Dans les précédentes éditions de L’Arc et le Hamac, j’ai commencé à explorer les ressorts de l’engagement individuel dans l’action, ainsi que ses freins. Mais pour faire avancer les causes et les idées que nous défendons, nous agissons rarement seuls. Quels sont les conditions de réussite des engagements collectifs ?
Agir. Il faut agir. Mais ce "il faut" parfois nous paralyse. Est-ce que nous en avons vraiment envie ? Est-ce que nous y parvenons ? Pourquoi restons-nous immobiles quand "la maison brûle" ?
Ce mois-ci, je nous propose de regarder avec sincérité tous ces moments où nous avons eu envie de fuir devant l’adversité et la lourdeur des enjeux sociétaux.

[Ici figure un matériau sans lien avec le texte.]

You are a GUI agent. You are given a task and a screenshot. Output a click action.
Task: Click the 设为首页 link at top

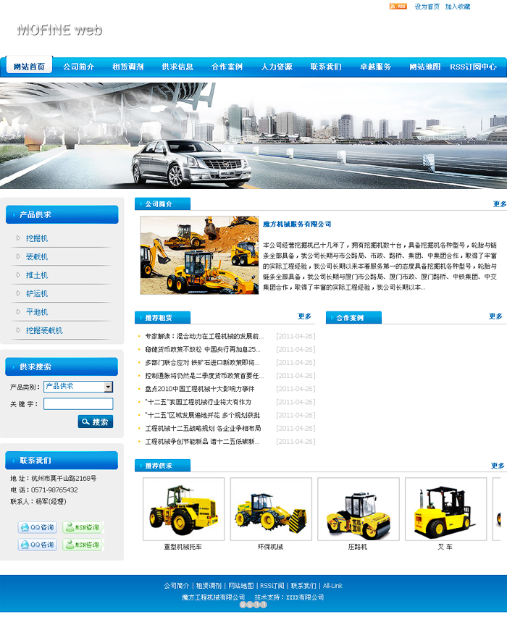pyautogui.click(x=427, y=7)
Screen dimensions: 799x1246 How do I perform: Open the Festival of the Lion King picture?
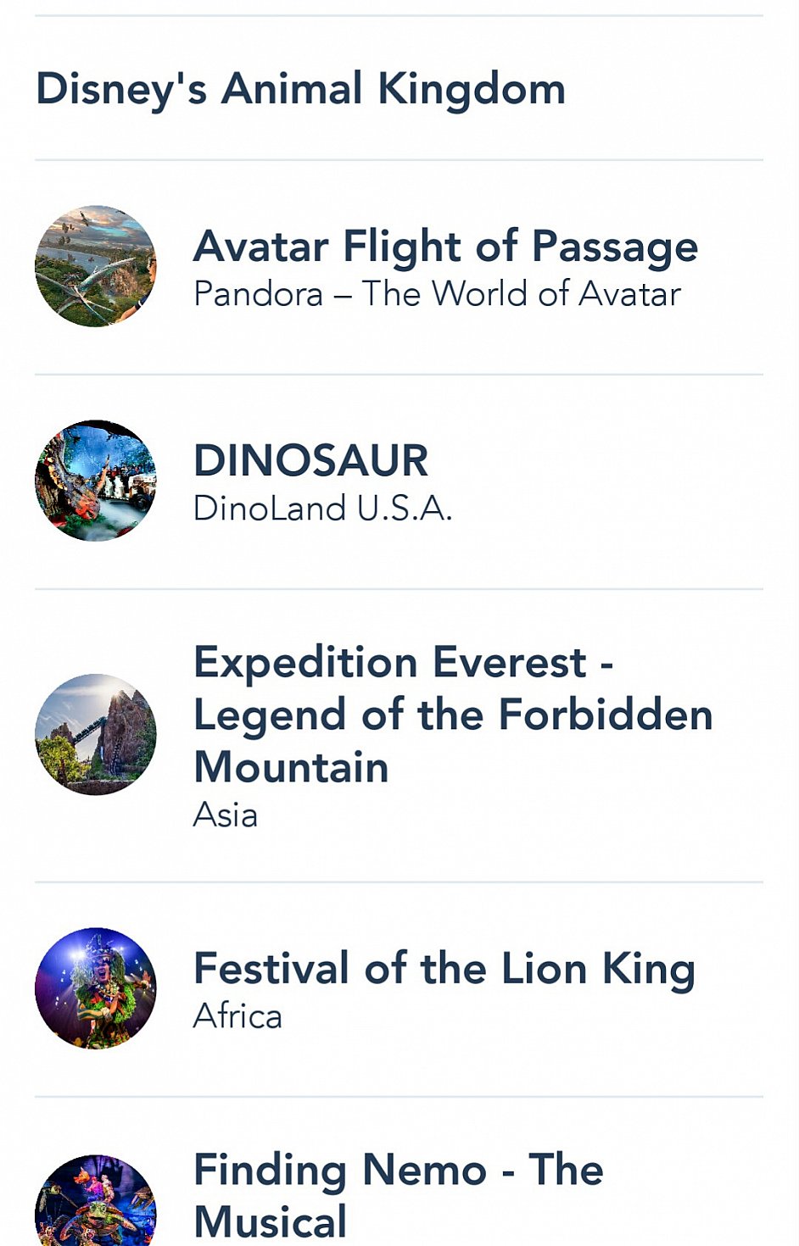(96, 988)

Avons-nous le droit de quitter l’arène, et comment retrouver l’élan quand nous nous sentons à bout de forces ? Réponses à partir de notre cerveau limbique, des jōhatsu, et un tiers-lieu...
Je reprends ces trois catégories du titre d’un ouvrage d’Albert O. Hirschman (Exit, Voice, and Loyalty, paru en 1970) comme point de départ pour explorer cette question : Quand nous ne sommes « pas d’accord », quel est notre premier mode de réaction ?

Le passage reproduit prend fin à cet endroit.